▶ Questions to answer
A) According to the hunting page excerpt, why should the Indians be given credit as the ultimate hunters? Answer in one to three sentences.
B) Write out the part of the hunting page excerpt from "Wednesday, June 27th, 2007" up to and including "said and done.".

▶ Page excerpt
If the Indians had the equiptment we have now they might still own part of this country. You have to give them credit for being the ultimate hunters. You don’t survive for thousands of years without food on the table. The tactics and hunting skills required to bring down such huge food sources boggles the mind.

I have read stories of modern day hunters going “primitive” in reguard to their equiptment choices. Some hunters have elected to chip and make their own flint arrowheads, along with bows and shafts. I think that would be a major test of ones hunting skills. I personally do not know of anyone locally who has completed such a task, but who knows, maybe some one out there has a story to tell. Let me know if you do. “Be safe-be smart.”

Mike

Types of Bear Bait

Wednesday, June 27th, 2007

Now is the time to start filling the freezer with whatever you can get your hands on for bear baiting.  We used to have access to a walk-in cooler which was ideal for storing tons of bear bait.  Thats right I said tons.  If you plan on baiting more than 3-4 sites you’ll need every bit of 2-3 thousands pounds of bait.  There have been years when we’ve used 5-6 thousand pounds when all is said and done.

▶ Data section

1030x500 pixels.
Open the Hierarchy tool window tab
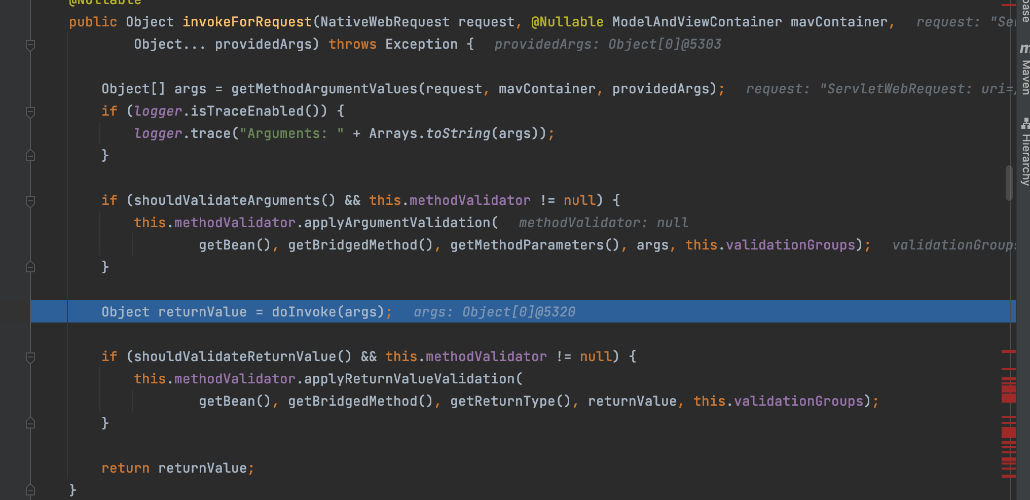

▶ Answers
A) They should get credit because no one survives for thousands of years without food on the table. The excerpt also says the tactics and hunting skills needed to bring down such huge food sources boggle the mind.

B)
Wednesday, June 27th, 2007

Now is the time to start filling the freezer with whatever you can get your hands on for bear baiting.  We used to have access to a walk-in cooler which was ideal for storing tons of bear bait.  Thats right I said tons.  If you plan on baiting more than 3-4 sites you’ll need every bit of 2-3 thousands pounds of bait.  There have been years when we’ve used 5-6 thousand pounds when all is said and done.